Admiting and noting that it is now six years old ++ (we dont know) based on your post it would cost you at a minumum of $00.06 cents a day to repair it or if a new one at $450.00 for an averageg life span for six to seven years at $00.17 cents per day!!

<snip>

I'd buy a new one and carry on from that point!!

Point taken. The other side of the coin is we have a baby #3 on the way. Trying to cut corners anywhere I can. If I could find a new DW with electromechanical controls that had the filtration and everything of the higher priced units, it would be a foregone conclusion. I just hate to buy another fully electronic unit with all the bells and wistles we don't use and have to spend $400 to get it.

steve42
08-09-2005, 10:38 AM
I can understand the part with parts are so high of price its outrageous...I run into that same thing with a just over Side by side fridge/freezer......with water in the door. The little plastic spout that directs the water into a glass cracked and eventually bro9ke off. Its about /4" in diameter, and in a curve approximately 3" OAL.......Can't just buy that little plastic spout, you have to buyt the entire dispensing line kit, at a cost of $161.00.....talk abaout a ripoff.

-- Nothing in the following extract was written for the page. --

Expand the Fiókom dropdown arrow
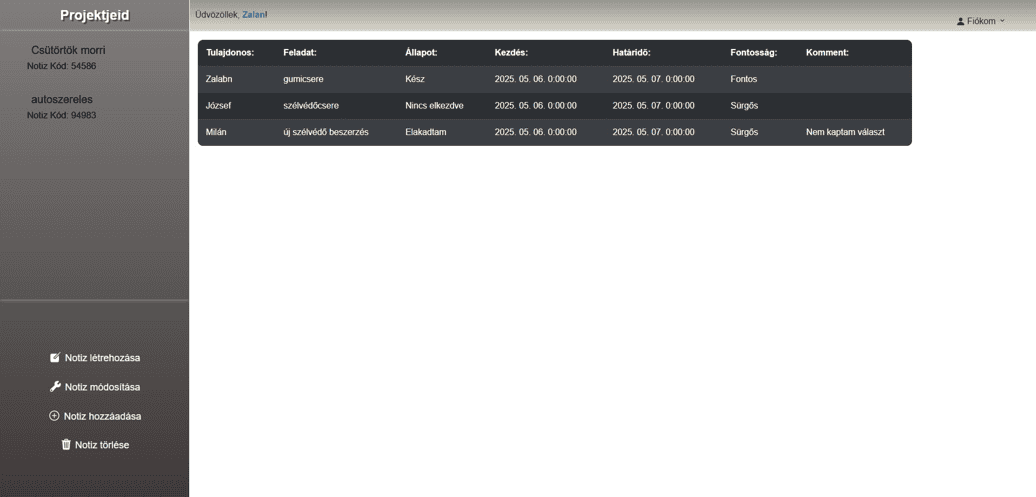This screenshot has height=497, width=1036. 1002,21
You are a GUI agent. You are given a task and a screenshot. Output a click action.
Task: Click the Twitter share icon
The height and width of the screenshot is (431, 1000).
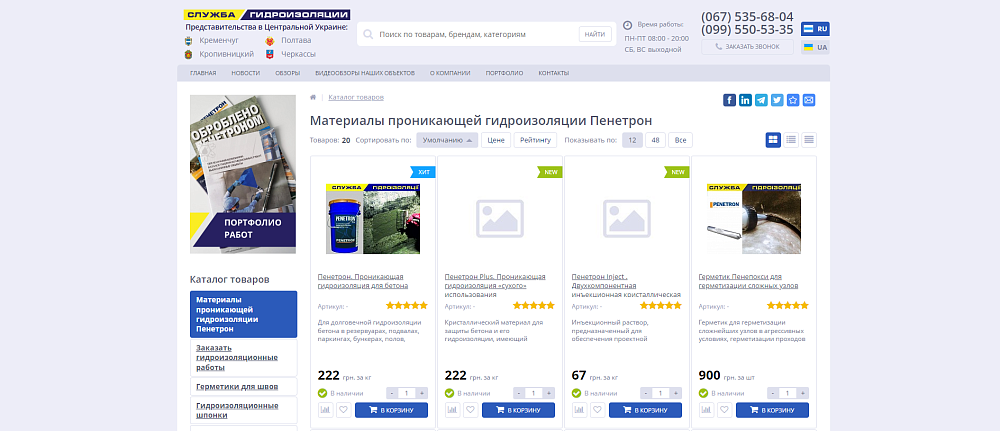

Yep. The appliance guru at the Prattville Lowe's told me last week that the markup on appliance parts is 161%. I believe it.

Mickey
08-09-2005, 11:01 AM
Steve, if the resister is marked as 935 ohms and you read 908 I wouldn't suspest it of anything. The reading is within 3% of nom and I suspest you don't know the accuracy of your meter. For non-precision resisters 3% is prety close. As for the comment about inaccurate measurement, I wouldn't be so fast is suggesting this. If the pcb wasn't plugged into anything and you took the measurement on either side of the resister, I would trust the reading as it is as close as it is. VR typ stands for varible resistance so not being at nom isn't anything to worry about.

As for the failed fuse, do you have a electronic supply store anywhere close? If so I would check with them. I would find it hard to believe this component is a custom part just for this application. It may have custom leads or something but the fuse itself is something readily available. At least they could give you an idea what the cost is.

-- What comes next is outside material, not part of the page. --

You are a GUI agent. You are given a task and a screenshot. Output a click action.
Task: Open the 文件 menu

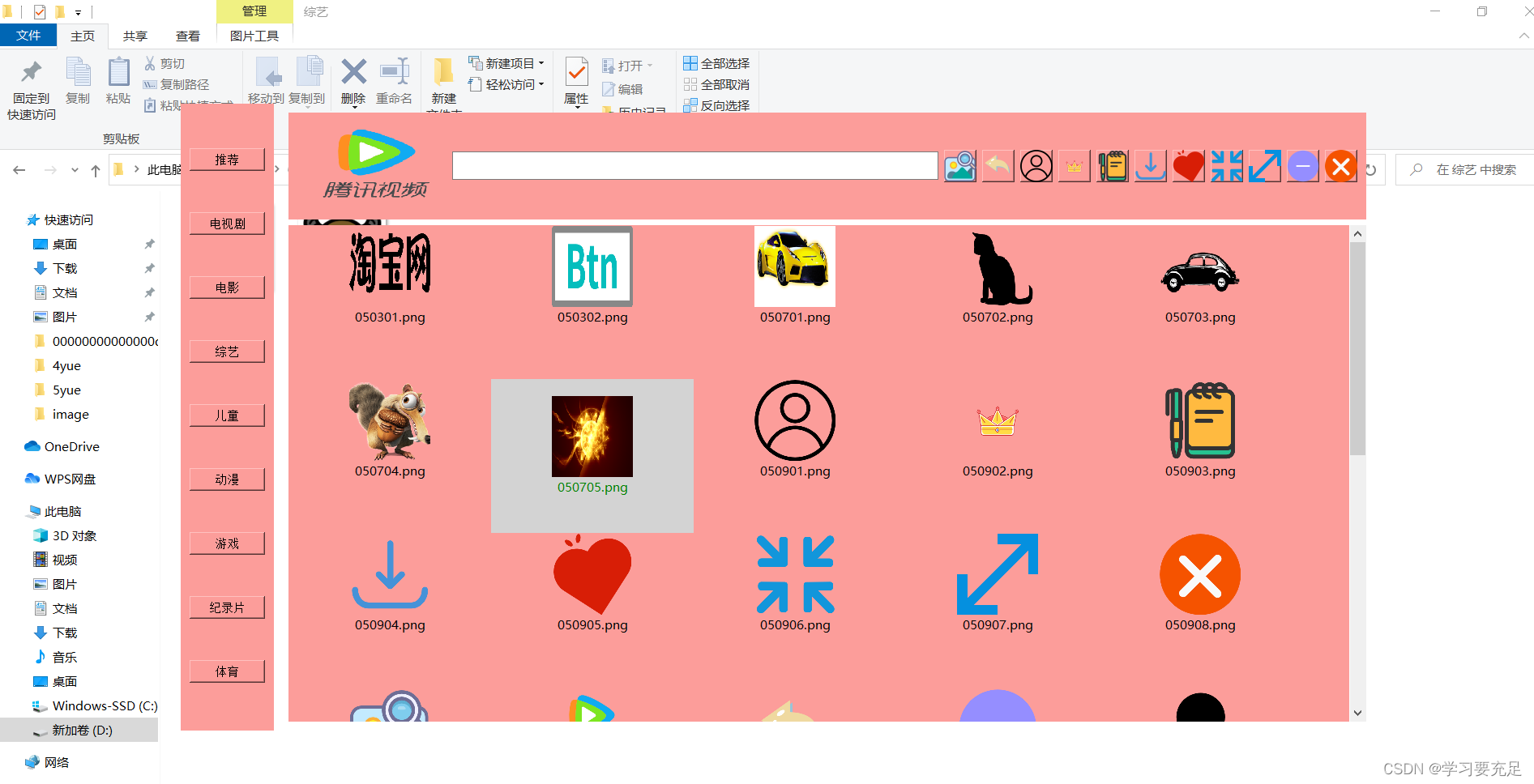coord(28,36)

**** it tough getting old and the things you knew well yesterday you don't reconize today.

chipmaker
08-09-2005, 07:32 PM
Steve if you need electronic parts try Handys down on Court Street towards Sables Scrap yard...........or across from the "Biscuits" stadium...what a &^%$#(! name for a baseball team................

steve42
08-10-2005, 09:22 AM
I got some good news yesterday. The guy from www.affordableappliance.com dropped back a step and asked me if I had tested the door switches, as those are the primary interlocks for the unit's power.

I hooked the other components back into the door and jumpered the door switches. When I put power to the unit, I got a light on the door panel. Just out of curiousity, I held the door closed, hit the "Normal" button and the motor kicked in. :bannana:

So it's the door switch that's gone bad, not the control console.

I'll be ordering those switches today.